Google is serving sponsored links to a Homebrew site clone that has a cURL command to malware. The URL for this site is one letter different than the official site. pic.twitter.com/TTpWRfqGWo
— Ryan Chenkie (@ryanchenkie) January 18, 2025
For anyone who did click, the ad redirected them to a clone of the site hosted at “brewe.sh,” revealing the incorrect URL. According to a reply to the X post from Google’s Logan Kilpatrick, the ad has now been taken down — so no need to worry if you’re reading this. However, Chenkie and many of his commenters were surprised and confused by the ad’s ability to display the correct URL despite it not matching the link’s destination.
It seems this strategy is called “URL cloaking” and Google has told BleepingComputer that it happens because “threat actors are evading detection by creating thousands of accounts simultaneously and using text manipulation and cloaking to show reviewers and automated systems different websites that a regular visitor would see.”

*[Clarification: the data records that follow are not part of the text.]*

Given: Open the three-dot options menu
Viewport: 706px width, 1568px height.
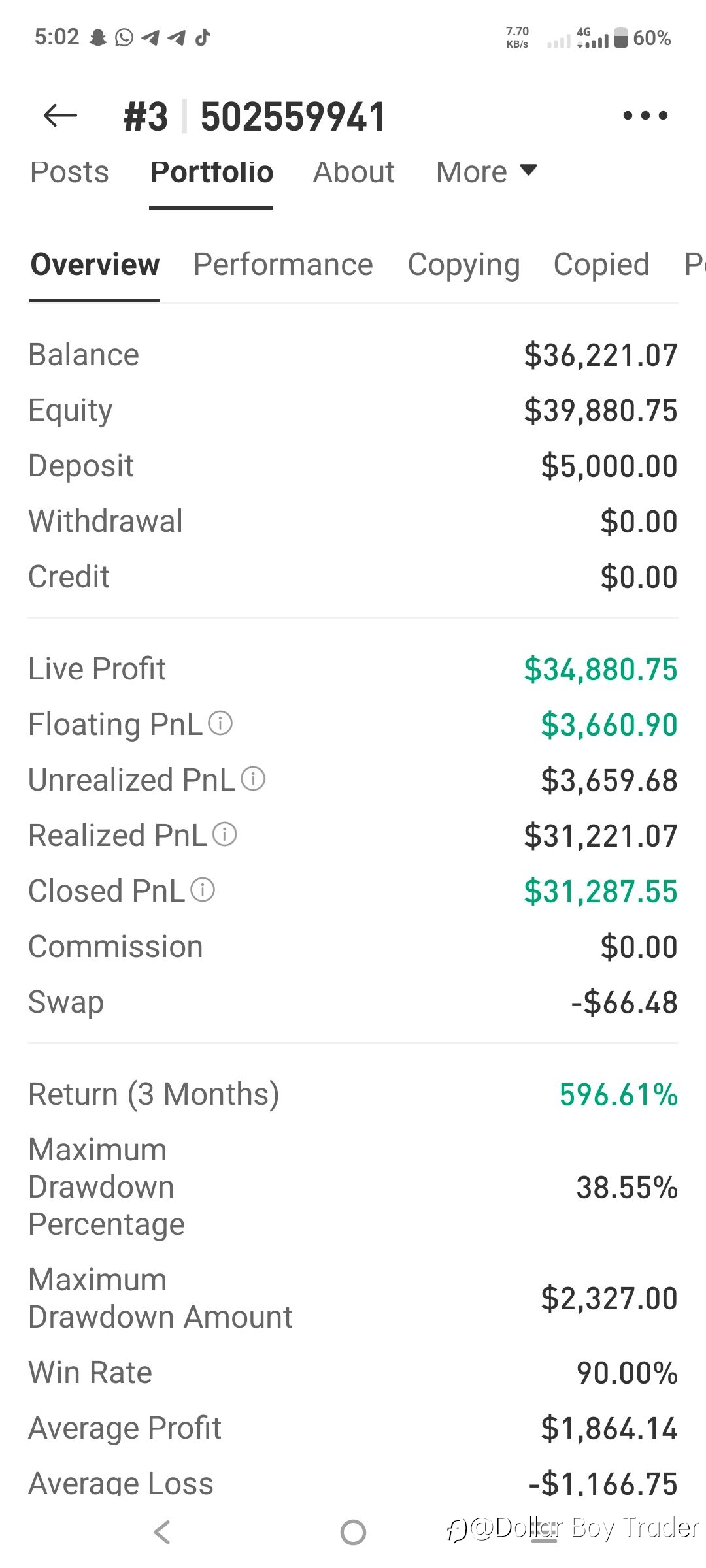Looking at the screenshot, I should 645,116.
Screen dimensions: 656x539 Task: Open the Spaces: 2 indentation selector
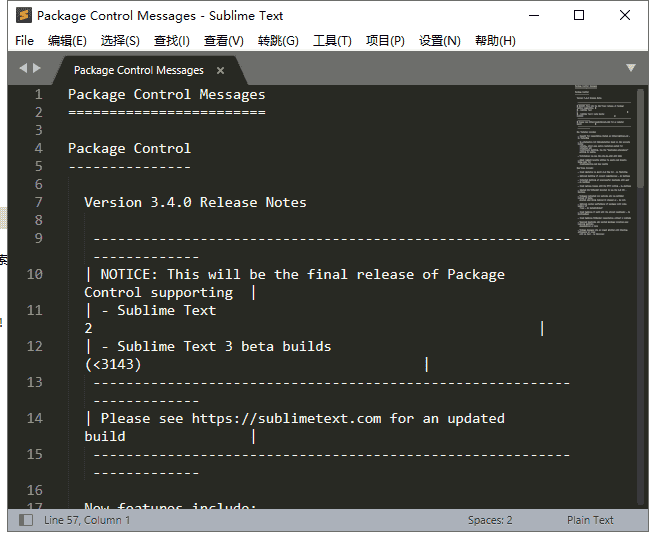pyautogui.click(x=490, y=520)
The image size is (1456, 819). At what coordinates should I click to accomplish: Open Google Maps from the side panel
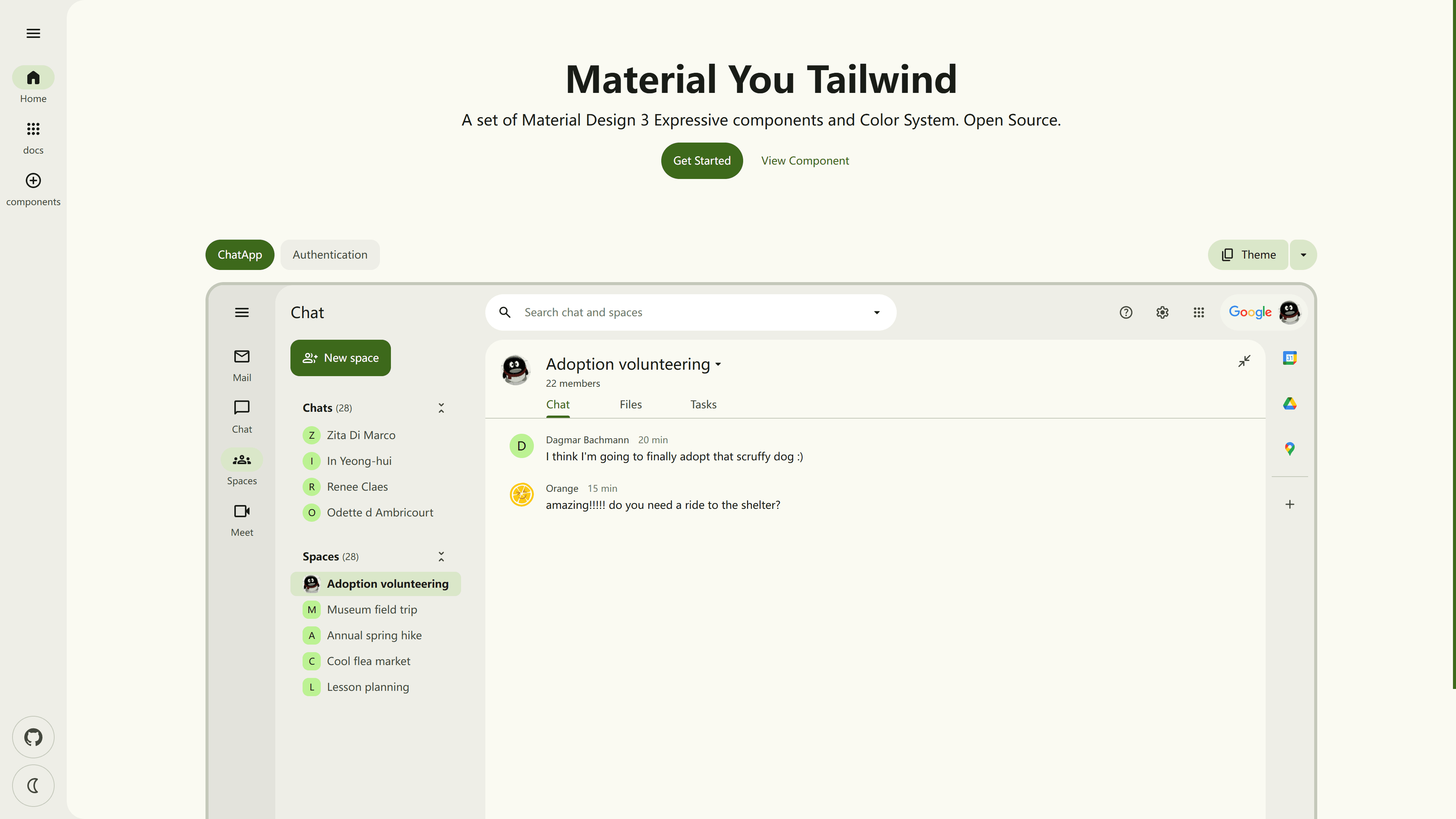click(1290, 449)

Clearly, there’s a lot of work going in to trick Google into doing this, which means it could be a difficult problem for Google to fix. Right now, the company is “increasing the scale of its automated systems and human reviewers” to try and combat the problem, which certainly sounds expensive.
It’s possible that this URL cloaking technique makes it much easier for cybercriminals to target websites like Homebrew. As a software package management system for macOS and Linux, its audience is pretty much guaranteed to be more knowledgable than the average online shopper and likely wouldn’t fall for an ad that blatantly displayed an incorrect URL.
The infostealer used in this campaign was identified by security researcher JAMESWT as AmosStealer (also known as Atomic), and it’s specifically designed for macOS systems. Developed using Swift, the malware can run on both Intel and Apple Silicon devices and it’s sold to cybercriminals as a $1,000-per-month subscription.
If you’re worried about malware campaigns like this, there are a few things you can do to stay safe. Firstly, as well as checking an ad’s displayed URL before you click, it’s now a good idea to check the URL of the page once it loads. Remember that only one character needs to be different, so make sure you do more than just give it a glance.
Another way to avoid malware spread by Google ads specifically is to stop clicking on Google ads. If you search for a specific site, the normal version will always be included in the results below, so just skip the ad completely and avoid trouble that way. Otherwise, if you see an ad you’re interested in, search the name of the company or product it’s advertising rather than clicking on the ad directly.
Lastly, if this is just one of many Google-based annoyances for you, you can always consider kicking Google to the curb. Search engines focusing on improved privacy such as DuckDuckGo or Qwant in Europe are viable alternatives if you’re interested in trying something new.